New research by Ashridge Business School reveals frequent job changes and lack of life skills
- United Arab Emirates: Saturday, January 12 - 2013 at 10:52
- PRESS RELEASE
New research by Ashridge Business School reveals frequent job changes and lack of life skills mean managers in the Middle East are concerned future leaders lack experience enabling them to judge risk and make effective decisions.
The study identifies comparisons between the Middle East, UK, Europe, India, Malaysia and China, revealing Gen Y graduates are similar across the world, but the gulf between them and their managers differs.
Key research findings:
1. Lack of Skills
Frequent job changes and lack of life skills mean managers are seriously concerned future leaders are not gaining real in-depth experience.
Managers feel strongly that today's graduates lack 'life skills' compared with previous generations, and recommend that they get work experience, and develop their emotional intelligence, communication and people skills.
2. Middle Eastern Culture
A rapidly changing culture and society in the Middle East has a major impact on the relationship between Gen Y and their managers, where cultural history was found to impact Gen Y's expectation of promotion, of women in management and of the business sector in which to work in particular.
3. Retention Issues
Graduates want a varied career, have little patience and will leave a job quickly if it doesn't meet their own personal ideals.
Gen Y tend to stay in a job for only two years.
Middle Eastern graduates were second most loyal of those surveyed, with 75% intending to stay in their current role for two years and graduates from the UK least loyal with only 57% planning to stay for this time.
4. Gen Y Characteristics
Gen Y graduates are regarded as highly knowledgeable, digitally integrated, globally and socially aware, unconventional and very confident, and all of these characteristics need to be managed and developed.
Although managers admire the intelligence and energy of young professionals, they dislike graduates' pursuit of fame and recognition, self-focus, over-confidence and lack of teamwork and respect.
Motivation also proves a bigger problem for managers in the Middle East than the other regions surveyed.
5. Mismatched Expectations
A mismatch of expectations between managers and graduates is a pressing issue, 29% managers in the Middle East claim managing graduate expectations is their overriding concern.
Graduates have high expectations of responsibility, progression and challenging, interesting work where they can make changes, whereas managers expect excellent skills, teamwork and adaptation to the organisation.
Unlike their managers, graduates do not 'live to work', they 'work to live'. They want jobs with flexibility and are less likely to do work at home than their managers.
Rory Hendrickz, Director of Ashridge Business School in the Middle East, commented, "Generation Y has grown up with social media and mobile phones, and against a background of rapid changes in technology and shifting political and cultural norms.

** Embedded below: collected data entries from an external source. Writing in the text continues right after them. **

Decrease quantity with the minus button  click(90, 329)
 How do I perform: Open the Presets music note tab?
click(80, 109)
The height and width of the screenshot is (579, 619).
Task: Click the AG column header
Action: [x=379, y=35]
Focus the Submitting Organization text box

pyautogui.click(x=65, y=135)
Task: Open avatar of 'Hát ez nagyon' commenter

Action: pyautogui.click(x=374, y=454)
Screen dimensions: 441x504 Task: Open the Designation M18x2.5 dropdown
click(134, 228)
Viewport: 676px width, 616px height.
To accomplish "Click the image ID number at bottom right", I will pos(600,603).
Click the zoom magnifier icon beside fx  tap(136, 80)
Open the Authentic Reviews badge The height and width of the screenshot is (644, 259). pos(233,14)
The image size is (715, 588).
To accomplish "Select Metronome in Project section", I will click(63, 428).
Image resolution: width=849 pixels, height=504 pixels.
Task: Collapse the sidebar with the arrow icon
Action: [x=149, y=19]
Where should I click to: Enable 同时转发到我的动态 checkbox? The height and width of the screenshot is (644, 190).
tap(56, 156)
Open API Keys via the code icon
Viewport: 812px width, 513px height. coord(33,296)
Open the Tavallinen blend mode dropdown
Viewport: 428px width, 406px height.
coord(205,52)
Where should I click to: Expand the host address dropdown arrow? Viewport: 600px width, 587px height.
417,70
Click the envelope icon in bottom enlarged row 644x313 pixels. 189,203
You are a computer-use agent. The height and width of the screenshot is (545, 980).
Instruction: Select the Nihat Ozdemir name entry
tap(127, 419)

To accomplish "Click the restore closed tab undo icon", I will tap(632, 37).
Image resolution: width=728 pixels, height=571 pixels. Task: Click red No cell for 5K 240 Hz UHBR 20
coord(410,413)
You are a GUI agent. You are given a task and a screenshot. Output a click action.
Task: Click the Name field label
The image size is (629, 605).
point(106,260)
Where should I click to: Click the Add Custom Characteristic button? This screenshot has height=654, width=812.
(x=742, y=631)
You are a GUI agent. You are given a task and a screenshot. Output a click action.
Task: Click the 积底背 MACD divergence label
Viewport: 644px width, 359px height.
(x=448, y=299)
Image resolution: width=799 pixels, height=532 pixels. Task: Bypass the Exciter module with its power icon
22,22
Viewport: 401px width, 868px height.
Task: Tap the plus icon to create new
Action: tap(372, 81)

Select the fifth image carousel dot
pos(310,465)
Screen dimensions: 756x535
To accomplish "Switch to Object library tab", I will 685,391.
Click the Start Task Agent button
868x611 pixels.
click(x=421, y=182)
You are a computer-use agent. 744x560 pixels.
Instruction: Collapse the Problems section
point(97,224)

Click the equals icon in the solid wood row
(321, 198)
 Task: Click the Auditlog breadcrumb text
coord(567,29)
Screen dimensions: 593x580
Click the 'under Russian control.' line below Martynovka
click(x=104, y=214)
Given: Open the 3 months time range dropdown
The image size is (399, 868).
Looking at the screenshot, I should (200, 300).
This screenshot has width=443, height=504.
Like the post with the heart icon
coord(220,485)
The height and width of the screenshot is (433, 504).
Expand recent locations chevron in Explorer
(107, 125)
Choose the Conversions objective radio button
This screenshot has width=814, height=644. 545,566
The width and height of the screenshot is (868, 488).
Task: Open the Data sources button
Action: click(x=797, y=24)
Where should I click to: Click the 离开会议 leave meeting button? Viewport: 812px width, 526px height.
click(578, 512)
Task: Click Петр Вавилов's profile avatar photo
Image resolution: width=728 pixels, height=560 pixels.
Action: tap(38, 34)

Today's young professionals in the Middle East have different priorities from previous generations. Gen Y is already radically altering the employment landscape globally, and a new, growing workforce will soon be stepping up and challenging traditional models within companies."
He continued, "By capitalising on the unique contributions and strengths of this generation, a better workforce as a whole can be created in this region. All generations need to review their differences and find new ways of working for the future - both managers and Gen Y need to adapt to the changing world of work."